**Your task:** All lines in the data that hold the word "Select" need copying.

═════ Provided entries

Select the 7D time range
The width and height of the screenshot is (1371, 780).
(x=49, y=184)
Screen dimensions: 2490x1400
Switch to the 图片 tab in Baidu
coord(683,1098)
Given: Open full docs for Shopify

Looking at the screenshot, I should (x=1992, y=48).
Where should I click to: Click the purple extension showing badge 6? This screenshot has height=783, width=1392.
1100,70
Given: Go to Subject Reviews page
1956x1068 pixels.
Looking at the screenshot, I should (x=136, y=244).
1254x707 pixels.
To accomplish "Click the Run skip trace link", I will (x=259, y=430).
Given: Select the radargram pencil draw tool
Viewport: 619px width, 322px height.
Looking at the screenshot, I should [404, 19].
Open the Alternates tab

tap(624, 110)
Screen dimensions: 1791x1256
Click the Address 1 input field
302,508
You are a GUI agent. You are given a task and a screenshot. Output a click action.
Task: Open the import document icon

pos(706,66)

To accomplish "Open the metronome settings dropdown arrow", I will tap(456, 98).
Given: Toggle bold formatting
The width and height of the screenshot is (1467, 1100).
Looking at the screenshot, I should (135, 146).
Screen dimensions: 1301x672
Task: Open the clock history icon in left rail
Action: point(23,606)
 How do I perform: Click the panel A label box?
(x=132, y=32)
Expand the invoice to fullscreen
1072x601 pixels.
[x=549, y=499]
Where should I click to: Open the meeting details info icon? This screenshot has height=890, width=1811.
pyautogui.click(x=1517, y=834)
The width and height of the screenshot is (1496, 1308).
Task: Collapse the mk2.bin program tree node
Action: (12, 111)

══════════

**Answer:**
Select the 7D time range
Given: Select the radargram pencil draw tool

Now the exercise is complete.